SUPPLIED ENTRIES

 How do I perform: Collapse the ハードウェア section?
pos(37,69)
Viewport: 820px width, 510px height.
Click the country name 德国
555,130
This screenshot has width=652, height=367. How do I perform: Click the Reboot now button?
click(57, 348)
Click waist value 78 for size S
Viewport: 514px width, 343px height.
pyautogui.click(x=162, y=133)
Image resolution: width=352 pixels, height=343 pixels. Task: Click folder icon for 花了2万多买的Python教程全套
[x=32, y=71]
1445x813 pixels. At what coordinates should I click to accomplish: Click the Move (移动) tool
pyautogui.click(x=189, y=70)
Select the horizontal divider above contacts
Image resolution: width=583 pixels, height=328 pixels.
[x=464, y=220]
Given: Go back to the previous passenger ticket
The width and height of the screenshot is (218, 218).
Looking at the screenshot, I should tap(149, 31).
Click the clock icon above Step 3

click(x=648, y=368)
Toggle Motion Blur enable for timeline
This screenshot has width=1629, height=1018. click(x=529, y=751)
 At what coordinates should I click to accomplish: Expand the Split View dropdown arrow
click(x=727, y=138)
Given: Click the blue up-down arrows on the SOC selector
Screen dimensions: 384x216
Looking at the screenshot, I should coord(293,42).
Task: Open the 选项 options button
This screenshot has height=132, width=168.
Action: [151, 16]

WORK TO DO
Reproduce all of the material above word for word, with every line unchanged and in its original order.

TASK RESULT
 How do I perform: Collapse the ハードウェア section?
pos(37,69)
Viewport: 820px width, 510px height.
Click the country name 德国
555,130
This screenshot has width=652, height=367. How do I perform: Click the Reboot now button?
click(57, 348)
Click waist value 78 for size S
Viewport: 514px width, 343px height.
pyautogui.click(x=162, y=133)
Image resolution: width=352 pixels, height=343 pixels. Task: Click folder icon for 花了2万多买的Python教程全套
[x=32, y=71]
1445x813 pixels. At what coordinates should I click to accomplish: Click the Move (移动) tool
pyautogui.click(x=189, y=70)
Select the horizontal divider above contacts
Image resolution: width=583 pixels, height=328 pixels.
[x=464, y=220]
Given: Go back to the previous passenger ticket
The width and height of the screenshot is (218, 218).
Looking at the screenshot, I should tap(149, 31).
Click the clock icon above Step 3

click(x=648, y=368)
Toggle Motion Blur enable for timeline
This screenshot has width=1629, height=1018. click(x=529, y=751)
 At what coordinates should I click to accomplish: Expand the Split View dropdown arrow
click(x=727, y=138)
Given: Click the blue up-down arrows on the SOC selector
Screen dimensions: 384x216
Looking at the screenshot, I should coord(293,42).
Task: Open the 选项 options button
This screenshot has height=132, width=168.
Action: [151, 16]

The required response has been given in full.